This is the second major work on Kierkegaard to appear in recent years; Alastair Hannay's intellectual portrait Kierkegaard: A Biography approaches the religious philosopher's life and work in a thematic fashion, discerning behind the veils of Kierkegaard's pseudonymous writings his anxieties and hopes, failures and successes. Garff, associate professor at the S ren Kierkegaard Research Center at the University of Copenhagen, proceeds very differently in this biography, portraying a philosopher whose daily life formed the crucible in which his landmark works were written. Drawing not simply on Kierkegaard's most famous writings, Garff also examines in microscopic fashion the minute details of the Dane's life year-by-year from his birth to his death.

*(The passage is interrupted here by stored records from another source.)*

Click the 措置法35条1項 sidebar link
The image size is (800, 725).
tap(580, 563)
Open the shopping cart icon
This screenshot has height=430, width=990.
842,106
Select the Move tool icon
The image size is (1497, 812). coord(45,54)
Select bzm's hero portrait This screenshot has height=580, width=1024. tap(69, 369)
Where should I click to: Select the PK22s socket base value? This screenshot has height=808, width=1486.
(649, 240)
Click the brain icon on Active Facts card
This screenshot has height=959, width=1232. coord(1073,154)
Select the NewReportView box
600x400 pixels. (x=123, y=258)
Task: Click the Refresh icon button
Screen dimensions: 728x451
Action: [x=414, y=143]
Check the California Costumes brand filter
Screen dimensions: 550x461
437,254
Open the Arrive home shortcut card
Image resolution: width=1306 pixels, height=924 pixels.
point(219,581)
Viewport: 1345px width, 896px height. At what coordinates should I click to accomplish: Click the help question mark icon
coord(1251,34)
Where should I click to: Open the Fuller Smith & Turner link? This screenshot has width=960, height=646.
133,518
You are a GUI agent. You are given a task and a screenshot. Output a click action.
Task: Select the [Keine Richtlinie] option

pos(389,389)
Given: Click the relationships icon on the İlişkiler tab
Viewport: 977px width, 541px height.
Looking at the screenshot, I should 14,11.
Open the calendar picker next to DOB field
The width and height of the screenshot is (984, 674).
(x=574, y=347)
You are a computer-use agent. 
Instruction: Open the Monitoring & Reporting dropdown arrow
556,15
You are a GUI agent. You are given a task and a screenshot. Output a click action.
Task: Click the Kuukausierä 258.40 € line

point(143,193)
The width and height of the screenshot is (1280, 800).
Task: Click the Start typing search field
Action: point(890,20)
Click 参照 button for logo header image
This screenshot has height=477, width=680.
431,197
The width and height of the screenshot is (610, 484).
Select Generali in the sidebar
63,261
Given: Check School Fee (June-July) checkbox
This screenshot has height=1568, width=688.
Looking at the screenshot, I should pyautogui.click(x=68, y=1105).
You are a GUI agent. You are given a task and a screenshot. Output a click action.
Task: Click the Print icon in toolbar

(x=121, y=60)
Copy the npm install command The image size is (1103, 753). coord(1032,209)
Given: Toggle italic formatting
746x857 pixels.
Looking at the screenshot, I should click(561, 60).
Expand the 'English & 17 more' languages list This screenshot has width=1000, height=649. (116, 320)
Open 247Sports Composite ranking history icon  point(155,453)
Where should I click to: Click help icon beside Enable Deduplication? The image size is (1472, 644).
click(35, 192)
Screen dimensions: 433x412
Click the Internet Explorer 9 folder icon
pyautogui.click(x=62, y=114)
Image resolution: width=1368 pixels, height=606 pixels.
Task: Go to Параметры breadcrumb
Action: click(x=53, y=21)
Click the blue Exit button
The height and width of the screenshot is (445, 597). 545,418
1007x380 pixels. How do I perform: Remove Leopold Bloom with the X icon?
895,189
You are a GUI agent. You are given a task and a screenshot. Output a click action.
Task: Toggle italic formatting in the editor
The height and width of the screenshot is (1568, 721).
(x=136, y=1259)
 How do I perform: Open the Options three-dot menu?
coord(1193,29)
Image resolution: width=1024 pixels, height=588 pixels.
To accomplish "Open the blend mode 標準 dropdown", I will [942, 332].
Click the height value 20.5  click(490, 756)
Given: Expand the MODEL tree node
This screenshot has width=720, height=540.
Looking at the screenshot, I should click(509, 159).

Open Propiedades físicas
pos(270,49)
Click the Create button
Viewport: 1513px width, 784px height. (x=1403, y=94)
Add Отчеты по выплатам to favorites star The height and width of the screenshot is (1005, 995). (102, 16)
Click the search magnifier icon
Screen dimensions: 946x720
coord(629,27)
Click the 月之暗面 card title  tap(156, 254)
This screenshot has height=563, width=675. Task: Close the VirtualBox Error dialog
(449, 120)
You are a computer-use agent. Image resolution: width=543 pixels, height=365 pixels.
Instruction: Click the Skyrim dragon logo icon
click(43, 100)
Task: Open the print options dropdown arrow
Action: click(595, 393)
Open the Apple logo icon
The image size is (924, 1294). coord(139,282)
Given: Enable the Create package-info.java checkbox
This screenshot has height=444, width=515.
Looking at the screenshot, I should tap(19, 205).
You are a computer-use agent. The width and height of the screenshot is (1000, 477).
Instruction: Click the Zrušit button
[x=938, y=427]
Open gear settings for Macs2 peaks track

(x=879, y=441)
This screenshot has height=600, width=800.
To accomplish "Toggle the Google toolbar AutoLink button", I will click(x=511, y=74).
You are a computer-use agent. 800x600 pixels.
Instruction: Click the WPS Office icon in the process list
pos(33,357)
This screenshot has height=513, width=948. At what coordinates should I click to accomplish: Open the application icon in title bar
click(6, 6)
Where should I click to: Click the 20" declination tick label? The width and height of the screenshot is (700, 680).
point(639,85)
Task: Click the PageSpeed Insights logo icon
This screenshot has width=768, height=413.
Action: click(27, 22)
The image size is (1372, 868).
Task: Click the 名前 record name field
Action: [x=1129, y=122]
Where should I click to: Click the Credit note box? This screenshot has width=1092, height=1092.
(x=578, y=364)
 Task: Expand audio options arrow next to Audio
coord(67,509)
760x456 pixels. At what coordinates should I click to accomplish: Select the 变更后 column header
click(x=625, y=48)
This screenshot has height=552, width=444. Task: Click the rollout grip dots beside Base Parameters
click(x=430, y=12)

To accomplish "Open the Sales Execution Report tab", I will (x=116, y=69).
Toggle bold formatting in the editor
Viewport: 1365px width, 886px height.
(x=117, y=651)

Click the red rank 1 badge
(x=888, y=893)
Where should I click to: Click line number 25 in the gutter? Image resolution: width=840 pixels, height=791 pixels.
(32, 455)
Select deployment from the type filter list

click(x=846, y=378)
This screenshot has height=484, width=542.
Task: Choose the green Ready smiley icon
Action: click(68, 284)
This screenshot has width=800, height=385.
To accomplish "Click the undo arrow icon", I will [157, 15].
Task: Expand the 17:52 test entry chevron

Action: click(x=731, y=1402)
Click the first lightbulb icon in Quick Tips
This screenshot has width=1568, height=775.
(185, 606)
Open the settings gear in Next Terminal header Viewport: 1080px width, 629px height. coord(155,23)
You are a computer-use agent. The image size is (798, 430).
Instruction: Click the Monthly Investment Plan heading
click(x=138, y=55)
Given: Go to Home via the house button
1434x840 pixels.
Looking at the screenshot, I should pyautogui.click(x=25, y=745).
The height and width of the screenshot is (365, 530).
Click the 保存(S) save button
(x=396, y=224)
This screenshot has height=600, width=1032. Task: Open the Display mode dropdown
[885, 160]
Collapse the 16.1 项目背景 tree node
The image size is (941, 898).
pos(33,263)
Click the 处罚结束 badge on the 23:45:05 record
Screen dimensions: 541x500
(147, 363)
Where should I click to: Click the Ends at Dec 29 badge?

Garff uses journals, letters, gossip and family conversations to present the portrait of an intense young man whose study of the philosophy and literature of his day turned him into both a romantic and an anti-romantic, a Christian and a rebel against Christendom. For example, Garff points out that Goethe's Faust heavily influenced the young Kierkegaard, as did his participation in a circle of friends who discussed romantic literature. Although some will accuse Garff of revealing salacious details of the philosopher's life-as in the chapters on Kierkegaard's relationship with his fiancEe Regine Olsen-this monumental and magisterial biography offers fresh glimpses into the sometimes-tortured life and work of this true philosophical genius. (Feb.) Copyright 2004 Reed Business Information.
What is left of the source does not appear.